→ WHAT TO WORK ON
Please find each line in the records that contains the word "label" and copy those lines out in full.

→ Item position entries
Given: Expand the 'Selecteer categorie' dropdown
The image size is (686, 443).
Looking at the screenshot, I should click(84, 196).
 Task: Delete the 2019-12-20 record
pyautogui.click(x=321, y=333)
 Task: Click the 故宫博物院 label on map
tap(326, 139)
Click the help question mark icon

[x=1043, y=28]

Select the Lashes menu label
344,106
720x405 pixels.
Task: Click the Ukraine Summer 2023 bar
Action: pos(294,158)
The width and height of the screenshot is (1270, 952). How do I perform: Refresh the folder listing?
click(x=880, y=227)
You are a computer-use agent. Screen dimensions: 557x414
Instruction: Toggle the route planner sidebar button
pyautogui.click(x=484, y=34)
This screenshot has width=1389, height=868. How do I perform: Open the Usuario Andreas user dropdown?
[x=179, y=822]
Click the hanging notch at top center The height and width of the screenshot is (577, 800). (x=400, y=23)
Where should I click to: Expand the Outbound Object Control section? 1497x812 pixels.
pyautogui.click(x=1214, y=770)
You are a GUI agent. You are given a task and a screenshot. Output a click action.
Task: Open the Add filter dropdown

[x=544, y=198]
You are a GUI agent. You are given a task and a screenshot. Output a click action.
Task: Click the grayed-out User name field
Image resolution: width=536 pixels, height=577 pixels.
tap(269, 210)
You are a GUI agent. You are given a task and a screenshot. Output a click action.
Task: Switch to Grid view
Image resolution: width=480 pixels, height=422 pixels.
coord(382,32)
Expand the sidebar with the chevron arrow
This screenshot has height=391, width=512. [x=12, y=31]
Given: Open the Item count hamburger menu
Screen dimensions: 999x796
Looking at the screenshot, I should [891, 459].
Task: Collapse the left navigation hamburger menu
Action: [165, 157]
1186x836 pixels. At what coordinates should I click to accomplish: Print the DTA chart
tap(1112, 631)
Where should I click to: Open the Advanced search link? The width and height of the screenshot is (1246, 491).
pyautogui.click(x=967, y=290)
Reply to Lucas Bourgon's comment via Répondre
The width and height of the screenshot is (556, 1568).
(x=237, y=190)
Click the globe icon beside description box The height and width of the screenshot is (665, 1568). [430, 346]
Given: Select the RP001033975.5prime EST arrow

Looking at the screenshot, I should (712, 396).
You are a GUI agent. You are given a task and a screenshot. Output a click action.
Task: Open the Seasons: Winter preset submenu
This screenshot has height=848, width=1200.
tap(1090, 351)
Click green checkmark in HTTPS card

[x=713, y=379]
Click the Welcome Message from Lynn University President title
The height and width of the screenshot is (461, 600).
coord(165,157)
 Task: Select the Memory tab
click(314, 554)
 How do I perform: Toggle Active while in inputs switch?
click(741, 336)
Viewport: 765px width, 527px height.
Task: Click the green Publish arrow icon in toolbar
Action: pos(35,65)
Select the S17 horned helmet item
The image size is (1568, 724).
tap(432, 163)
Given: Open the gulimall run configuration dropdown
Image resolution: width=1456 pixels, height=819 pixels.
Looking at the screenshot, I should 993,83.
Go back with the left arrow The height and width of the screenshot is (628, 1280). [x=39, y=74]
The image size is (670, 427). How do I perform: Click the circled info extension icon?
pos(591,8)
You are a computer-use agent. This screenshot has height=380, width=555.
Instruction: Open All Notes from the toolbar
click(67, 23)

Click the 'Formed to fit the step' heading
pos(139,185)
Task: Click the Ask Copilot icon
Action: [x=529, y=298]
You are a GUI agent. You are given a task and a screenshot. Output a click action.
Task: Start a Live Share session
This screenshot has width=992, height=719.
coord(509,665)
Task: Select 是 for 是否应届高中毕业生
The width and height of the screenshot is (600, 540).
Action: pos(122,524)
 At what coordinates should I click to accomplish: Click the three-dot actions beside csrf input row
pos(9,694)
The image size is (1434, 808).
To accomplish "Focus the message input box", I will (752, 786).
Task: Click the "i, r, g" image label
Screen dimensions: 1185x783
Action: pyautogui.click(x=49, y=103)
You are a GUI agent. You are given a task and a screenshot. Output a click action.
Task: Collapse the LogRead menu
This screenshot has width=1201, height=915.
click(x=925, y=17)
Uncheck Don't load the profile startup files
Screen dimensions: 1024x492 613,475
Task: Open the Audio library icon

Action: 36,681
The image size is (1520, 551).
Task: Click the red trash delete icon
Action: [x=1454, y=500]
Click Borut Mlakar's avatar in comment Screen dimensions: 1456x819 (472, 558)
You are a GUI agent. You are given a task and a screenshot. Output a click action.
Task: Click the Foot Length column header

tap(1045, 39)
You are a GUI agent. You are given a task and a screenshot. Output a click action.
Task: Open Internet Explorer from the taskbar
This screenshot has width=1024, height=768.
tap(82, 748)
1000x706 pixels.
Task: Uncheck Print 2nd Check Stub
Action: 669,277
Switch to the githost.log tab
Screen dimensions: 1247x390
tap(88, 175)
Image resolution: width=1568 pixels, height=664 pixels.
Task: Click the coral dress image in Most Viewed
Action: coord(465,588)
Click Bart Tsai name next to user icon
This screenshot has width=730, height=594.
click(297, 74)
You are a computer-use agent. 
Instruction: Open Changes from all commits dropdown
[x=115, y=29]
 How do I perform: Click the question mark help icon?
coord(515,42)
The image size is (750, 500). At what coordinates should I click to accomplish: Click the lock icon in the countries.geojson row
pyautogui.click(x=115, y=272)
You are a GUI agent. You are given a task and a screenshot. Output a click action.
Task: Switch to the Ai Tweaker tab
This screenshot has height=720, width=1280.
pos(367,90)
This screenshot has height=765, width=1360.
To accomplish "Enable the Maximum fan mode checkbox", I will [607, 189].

→ SOLUTION TO THIS EXERCISE
 Task: Click the 故宫博物院 label on map
Select the Lashes menu label
Task: Click the "i, r, g" image label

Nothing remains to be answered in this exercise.